Sunlight Converts Plastic Waste Into Acetic Acid in a Single Step
Plastic waste sits at one of the more frustrating intersections in materials science: it is durable by design, which makes it useful in products and dangerous in ecosystems. Microplastics have been found in ocean sediment, in Arctic ice, in human blood and lung tissue. The chemistry that makes plastic resistant to decay also makes it resistant to most attempts at cleanup. Burning it releases toxic gases. Mechanical recycling degrades the material with each pass. Chemical recycling is often energy-intensive and produces mixed outputs.
A team at the University of Waterloo has been working on a different approach, one that uses sunlight as the energy source and produces a single, recognizable output: acetic acid, the compound that gives vinegar its sharp smell and taste, and a feedstock used across the chemical industry.

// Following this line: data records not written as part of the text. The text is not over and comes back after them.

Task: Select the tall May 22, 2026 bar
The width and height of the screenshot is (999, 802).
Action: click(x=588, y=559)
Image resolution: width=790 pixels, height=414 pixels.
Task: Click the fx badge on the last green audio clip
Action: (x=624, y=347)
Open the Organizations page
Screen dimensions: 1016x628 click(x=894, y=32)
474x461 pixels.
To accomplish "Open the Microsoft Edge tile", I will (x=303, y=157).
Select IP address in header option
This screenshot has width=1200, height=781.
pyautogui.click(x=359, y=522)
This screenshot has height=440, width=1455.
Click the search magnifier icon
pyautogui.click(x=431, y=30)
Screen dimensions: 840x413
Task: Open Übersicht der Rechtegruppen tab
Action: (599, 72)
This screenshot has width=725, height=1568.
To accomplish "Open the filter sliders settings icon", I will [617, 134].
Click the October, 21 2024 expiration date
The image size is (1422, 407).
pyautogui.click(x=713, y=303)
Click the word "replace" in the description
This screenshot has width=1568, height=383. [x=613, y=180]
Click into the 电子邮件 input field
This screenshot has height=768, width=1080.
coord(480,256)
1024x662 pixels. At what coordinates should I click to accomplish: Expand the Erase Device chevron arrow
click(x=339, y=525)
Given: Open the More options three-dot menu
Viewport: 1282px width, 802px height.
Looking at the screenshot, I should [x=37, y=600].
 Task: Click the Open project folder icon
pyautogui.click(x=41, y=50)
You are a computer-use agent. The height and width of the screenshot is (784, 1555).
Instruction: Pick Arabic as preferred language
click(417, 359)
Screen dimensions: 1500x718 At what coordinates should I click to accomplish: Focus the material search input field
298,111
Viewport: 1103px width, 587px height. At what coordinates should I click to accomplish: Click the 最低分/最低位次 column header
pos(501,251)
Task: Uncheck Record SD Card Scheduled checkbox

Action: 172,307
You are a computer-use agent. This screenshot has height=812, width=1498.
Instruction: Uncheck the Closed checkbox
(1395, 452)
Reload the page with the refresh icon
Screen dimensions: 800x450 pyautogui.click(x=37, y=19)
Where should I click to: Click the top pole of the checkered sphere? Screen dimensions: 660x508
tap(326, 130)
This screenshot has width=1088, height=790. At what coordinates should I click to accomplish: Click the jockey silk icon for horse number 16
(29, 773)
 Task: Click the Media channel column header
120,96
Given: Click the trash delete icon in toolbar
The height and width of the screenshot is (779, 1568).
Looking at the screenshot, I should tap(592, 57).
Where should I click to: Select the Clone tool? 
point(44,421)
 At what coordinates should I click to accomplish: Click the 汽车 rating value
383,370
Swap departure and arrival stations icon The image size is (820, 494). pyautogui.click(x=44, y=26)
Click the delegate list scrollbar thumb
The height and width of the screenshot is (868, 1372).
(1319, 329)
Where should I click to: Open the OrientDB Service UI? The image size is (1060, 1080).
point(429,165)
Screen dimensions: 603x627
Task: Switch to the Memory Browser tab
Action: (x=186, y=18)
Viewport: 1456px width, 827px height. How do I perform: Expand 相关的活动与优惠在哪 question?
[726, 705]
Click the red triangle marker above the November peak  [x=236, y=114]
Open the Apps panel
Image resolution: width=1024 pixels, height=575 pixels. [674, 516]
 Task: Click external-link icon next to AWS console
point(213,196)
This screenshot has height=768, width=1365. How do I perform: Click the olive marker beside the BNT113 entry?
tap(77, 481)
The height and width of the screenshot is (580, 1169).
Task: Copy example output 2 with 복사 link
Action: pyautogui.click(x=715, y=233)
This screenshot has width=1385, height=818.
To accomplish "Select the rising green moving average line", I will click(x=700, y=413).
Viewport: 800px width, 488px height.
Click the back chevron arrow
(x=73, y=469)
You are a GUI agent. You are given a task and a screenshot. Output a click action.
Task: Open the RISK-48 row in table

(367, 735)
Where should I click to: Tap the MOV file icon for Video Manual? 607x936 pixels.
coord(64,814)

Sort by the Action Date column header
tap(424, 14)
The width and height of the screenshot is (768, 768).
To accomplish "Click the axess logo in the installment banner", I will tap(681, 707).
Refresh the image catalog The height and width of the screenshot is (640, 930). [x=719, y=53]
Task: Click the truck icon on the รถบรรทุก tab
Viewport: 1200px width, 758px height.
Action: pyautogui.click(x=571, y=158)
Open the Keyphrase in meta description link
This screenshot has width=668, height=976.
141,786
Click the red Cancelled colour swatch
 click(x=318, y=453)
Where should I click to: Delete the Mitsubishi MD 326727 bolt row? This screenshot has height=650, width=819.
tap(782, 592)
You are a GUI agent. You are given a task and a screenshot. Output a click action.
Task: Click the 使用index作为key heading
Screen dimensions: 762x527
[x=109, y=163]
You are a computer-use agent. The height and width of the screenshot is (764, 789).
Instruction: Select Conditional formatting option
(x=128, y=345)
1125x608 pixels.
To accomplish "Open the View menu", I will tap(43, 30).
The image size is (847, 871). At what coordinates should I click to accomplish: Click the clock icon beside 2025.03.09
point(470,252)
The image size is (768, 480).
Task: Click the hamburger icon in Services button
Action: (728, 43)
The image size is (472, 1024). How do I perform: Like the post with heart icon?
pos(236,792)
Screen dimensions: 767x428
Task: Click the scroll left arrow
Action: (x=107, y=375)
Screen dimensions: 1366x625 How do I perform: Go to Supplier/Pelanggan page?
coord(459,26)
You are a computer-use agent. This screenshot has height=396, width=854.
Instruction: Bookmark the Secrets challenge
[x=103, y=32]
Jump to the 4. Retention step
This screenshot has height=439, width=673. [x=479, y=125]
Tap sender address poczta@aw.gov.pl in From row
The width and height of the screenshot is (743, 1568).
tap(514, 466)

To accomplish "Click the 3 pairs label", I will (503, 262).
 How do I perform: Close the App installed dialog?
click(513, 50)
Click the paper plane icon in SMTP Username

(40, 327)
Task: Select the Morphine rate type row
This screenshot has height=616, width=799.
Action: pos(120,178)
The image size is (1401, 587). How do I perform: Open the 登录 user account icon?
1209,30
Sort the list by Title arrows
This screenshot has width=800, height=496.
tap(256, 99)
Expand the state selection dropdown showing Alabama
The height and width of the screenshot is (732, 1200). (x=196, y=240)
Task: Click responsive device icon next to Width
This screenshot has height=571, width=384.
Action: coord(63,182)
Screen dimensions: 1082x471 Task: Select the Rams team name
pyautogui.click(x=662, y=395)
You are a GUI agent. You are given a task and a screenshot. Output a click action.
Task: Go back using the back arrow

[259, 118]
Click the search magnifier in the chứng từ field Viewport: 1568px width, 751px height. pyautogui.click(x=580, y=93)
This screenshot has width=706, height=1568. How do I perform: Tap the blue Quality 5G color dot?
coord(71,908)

How the photocatalytic process works
The technique belongs to a class of reactions called photocatalysis, in which a material absorbs light and uses that energy to drive a chemical transformation. The Waterloo team, led by PhD student Wei Wei under the supervision of Dr. Yimin Wu, a professor of mechanical and mechatronics engineering, designed a catalyst that targets the carbon-carbon and carbon-hydrogen bonds in plastic polymers when illuminated by sunlight.
The process breaks polyethylene and other common plastics down into smaller molecular fragments, and the reaction is tuned to favor the formation of acetic acid rather than a mixture of breakdown products. High selectivity toward a single output is what makes the approach commercially interesting - most plastic degradation routes produce complex mixtures that require expensive separation.
Seed funding for the early stages came from a joint initiative by the Waterloo Institute for Nanotechnology and the Water Institute, two centers that have previously supported work on environmental materials challenges.
What acetic acid is worth
Acetic acid is not a niche chemical. Global production runs to roughly 16 million metric tons per year, with applications in textiles, food preservation, pharmaceuticals, and the manufacture of polymers including PET, the plastic used in beverage bottles. Converting waste plastic into a molecule that feeds back into industrial supply chains creates a closed-loop logic that linear disposal pathways cannot match.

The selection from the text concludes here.